The Vice Obscured By Apple’s Virtue
Mark Zuckerberg has found himself on the wrong side of a morality play. In the face of the insanity of January 6, the business model that Facebook has helped perfect is now being rendered as the technology that will end free society. Constant “surveillance” for the purpose of better selling ads — Facebook’s core business model—is claimed to be a recipe for social disaster, because, in the context of news, that business model does best when it renders us most crazy. Newsfeeds are spiked with content designed to drive ever more vigorous engagement. That engagement has a cost, socially, even if it has a benefit for Facebook.
Apple has become the hero in this morality play. Leveraging its power over the iOS platform, it has deployed technologies to bust up the Facebook business model. In every context it can, Apple highlights the dignity cost in this constant surveillance by the “data industrial complex,” as Apple’s Tim Cook has described it. If Apple wins this fight, surveillance-driven advertising will be less profitable everywhere.
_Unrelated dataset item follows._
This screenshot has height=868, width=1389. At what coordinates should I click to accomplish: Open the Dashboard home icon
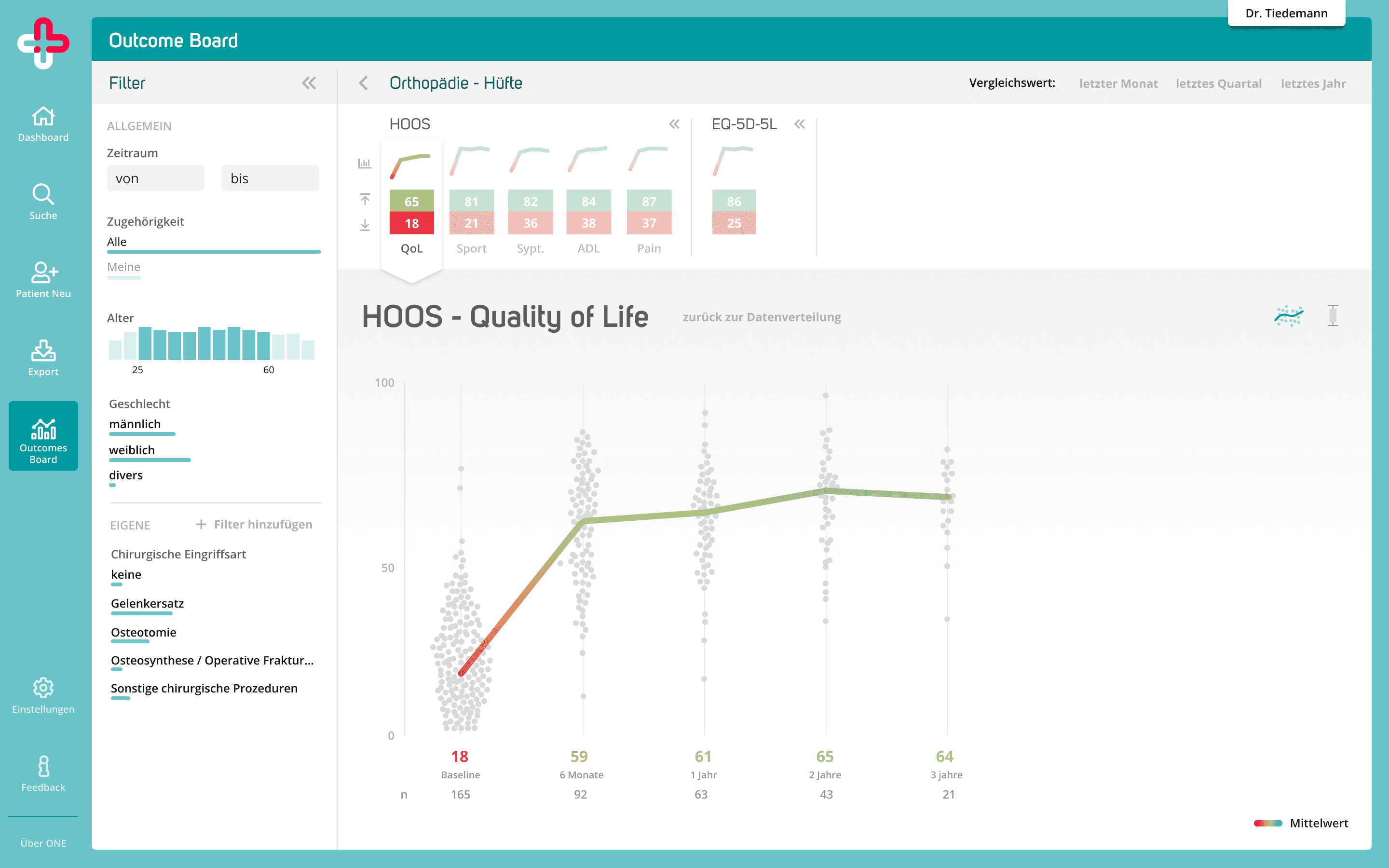tap(43, 117)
There is no doubt that surveillance-driven advertising is socially costly — in some contexts. But equally, without doubt, surveillance-driven advertising is socially beneficial in other contexts. That Netflix understands which movies my family is likely to like is a good thing — even if Netflix “learned” that by “surveilling” us as we watched our movies. The same with Amazon and books. And likewise with advertising as I search the web. It is a good thing that I no longer see ads for diapers. That was a happy stage in our family’s life; we’re all very happy to have moved beyond it, and grateful that the spies wired into our iPhones know that we’ve moved beyond it.
That private good, however, does not excuse the social bad that gets produced by these same technologies in the context of our role as citizens. It is a genuinely awful thing that the platforms that serve us information about hiking boots are optimized to feed our polarized ignorance when engaging us about politics. No doubt, Facebook needs to think more effectively about how best to enable efficient commerce without feeding the polarizing partisanship that marks our political age. What’s good on the commerce channel is not good on the citizenship channel.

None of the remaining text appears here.